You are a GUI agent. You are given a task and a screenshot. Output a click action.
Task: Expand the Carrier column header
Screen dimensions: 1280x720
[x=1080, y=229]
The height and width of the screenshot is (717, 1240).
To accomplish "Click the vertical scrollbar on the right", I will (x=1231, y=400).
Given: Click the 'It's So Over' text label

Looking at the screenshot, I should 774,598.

---+---

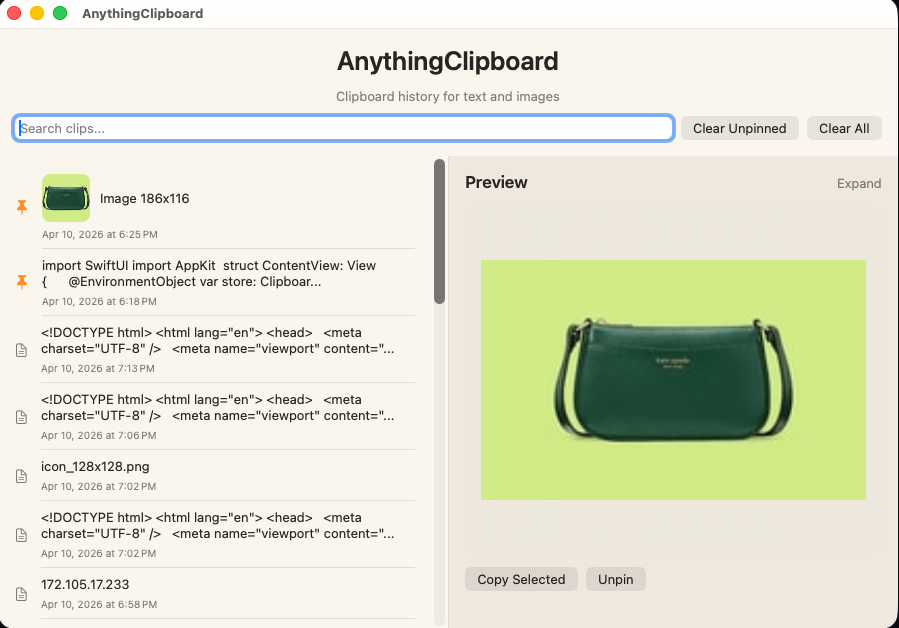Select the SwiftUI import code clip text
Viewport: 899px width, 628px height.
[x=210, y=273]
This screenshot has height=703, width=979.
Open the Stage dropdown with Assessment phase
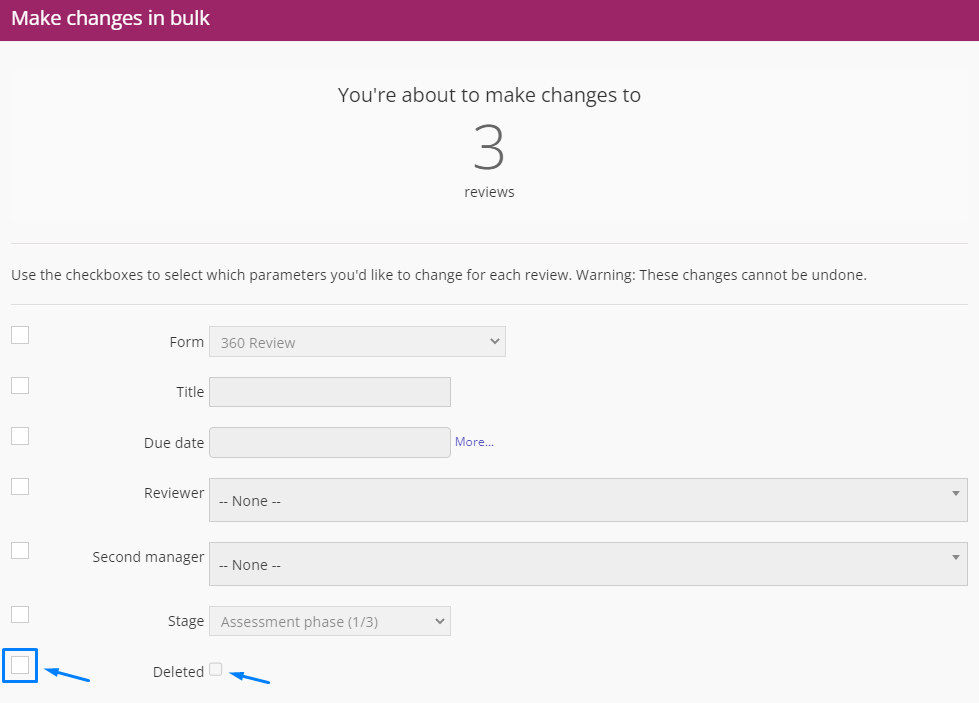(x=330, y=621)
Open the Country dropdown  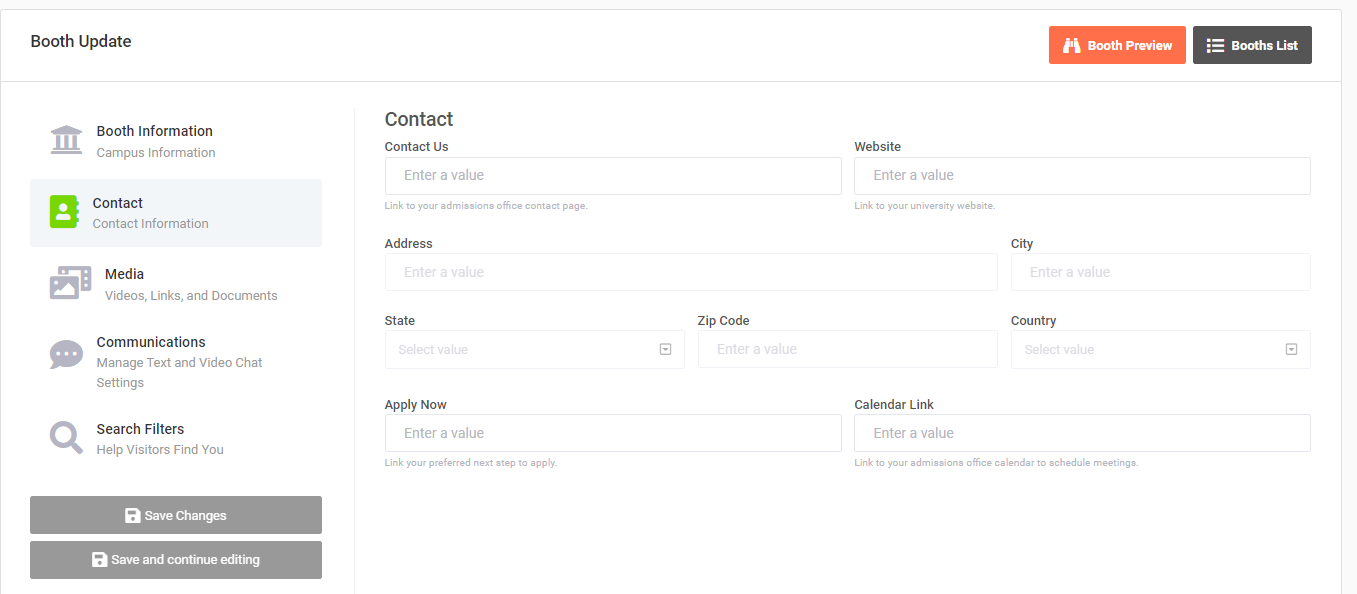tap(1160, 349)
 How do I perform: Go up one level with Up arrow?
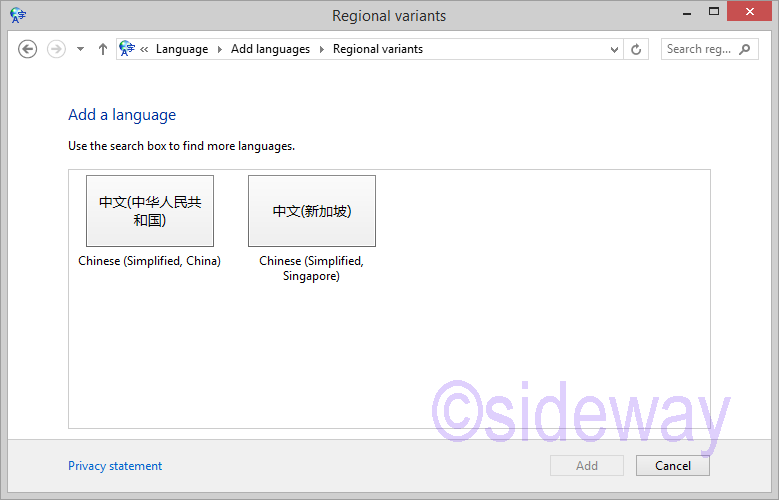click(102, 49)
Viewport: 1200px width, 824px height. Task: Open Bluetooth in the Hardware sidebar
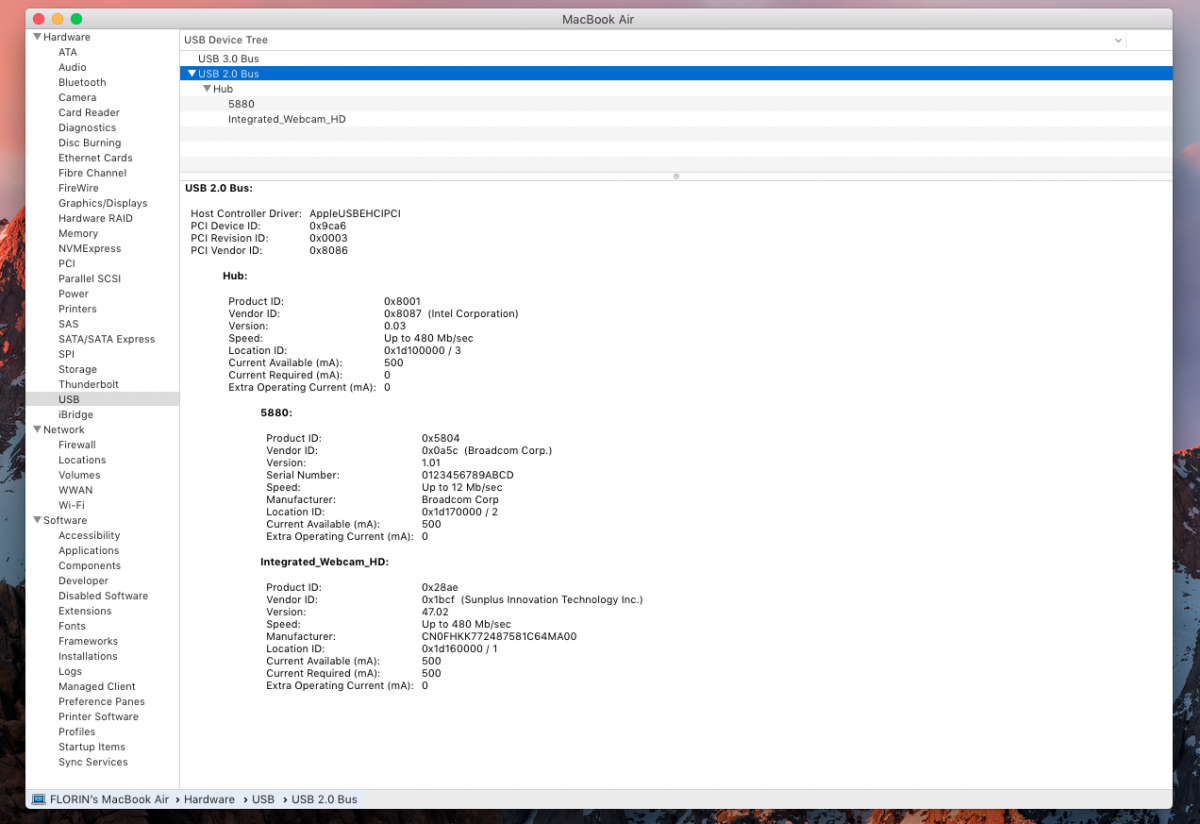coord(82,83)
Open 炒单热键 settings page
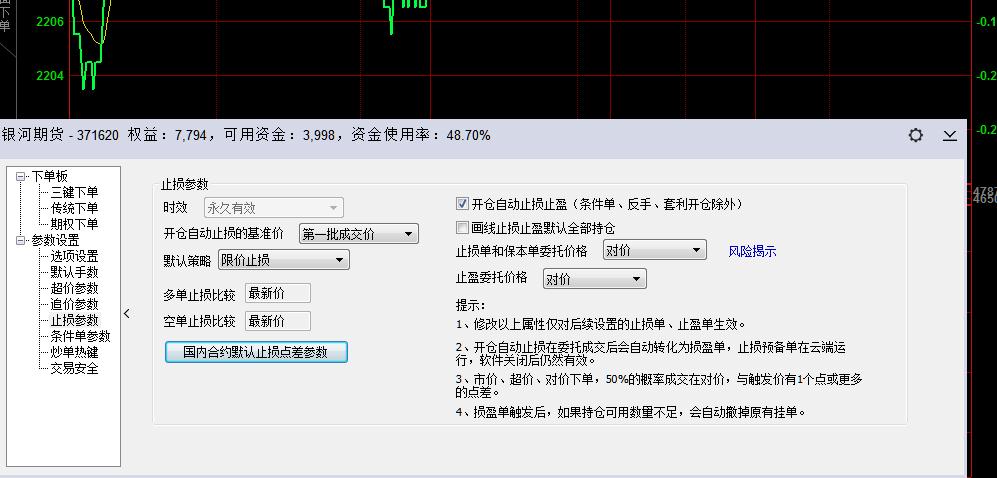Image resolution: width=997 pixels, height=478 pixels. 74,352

---+---

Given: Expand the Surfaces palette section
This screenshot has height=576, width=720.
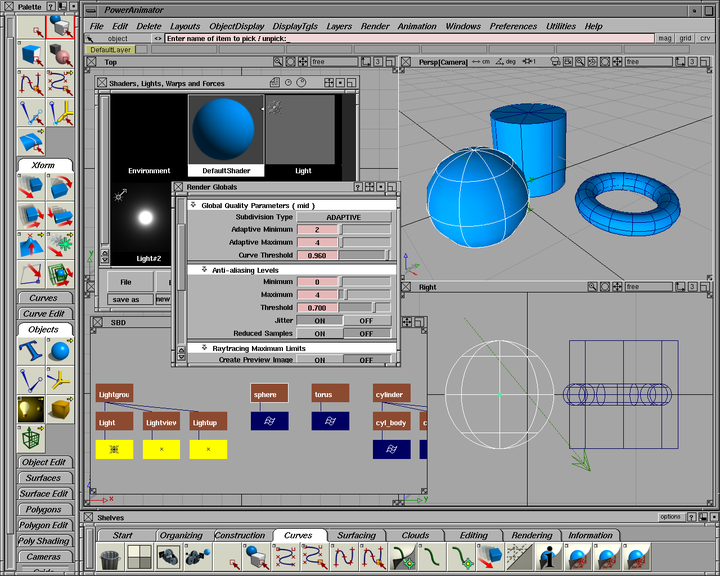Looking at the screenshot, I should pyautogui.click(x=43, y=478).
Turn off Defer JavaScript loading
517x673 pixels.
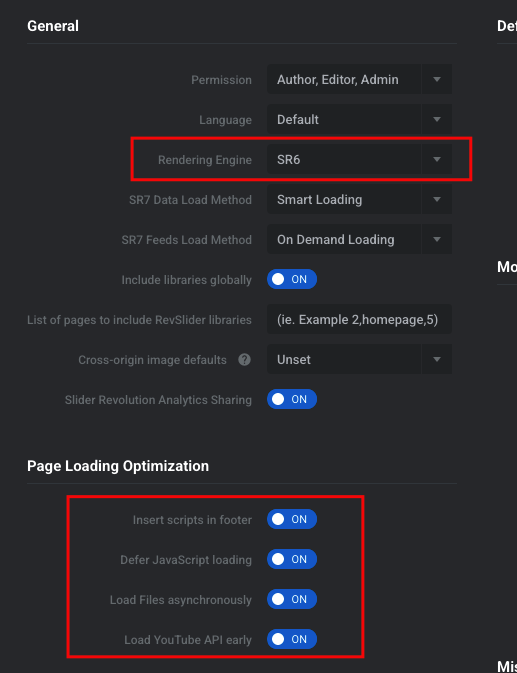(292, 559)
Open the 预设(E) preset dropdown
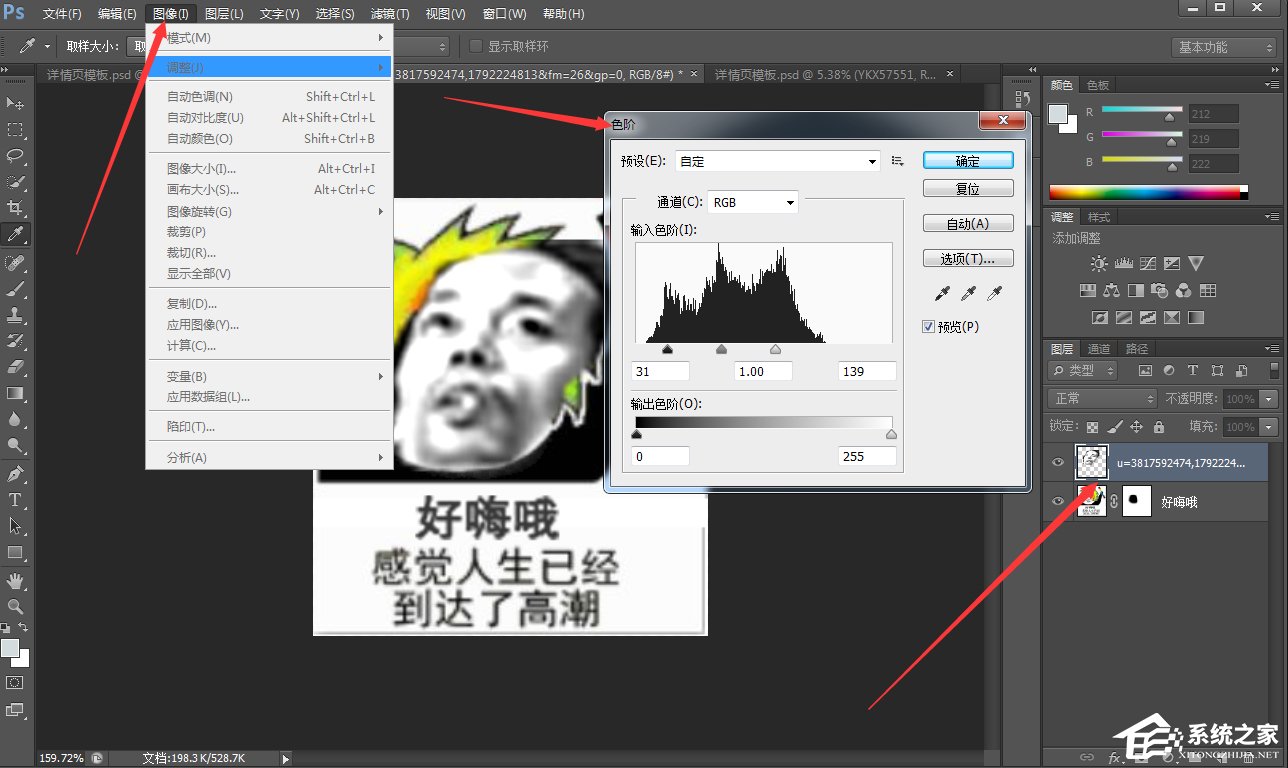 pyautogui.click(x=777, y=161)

---+---

### EXERCISE DESCRIPTION
Find the lines above that hold "Expand", then copy each of them.

### YOUR RESPONSE
Task: Expand the Carrier column header
Given: Expand the Surfaces palette section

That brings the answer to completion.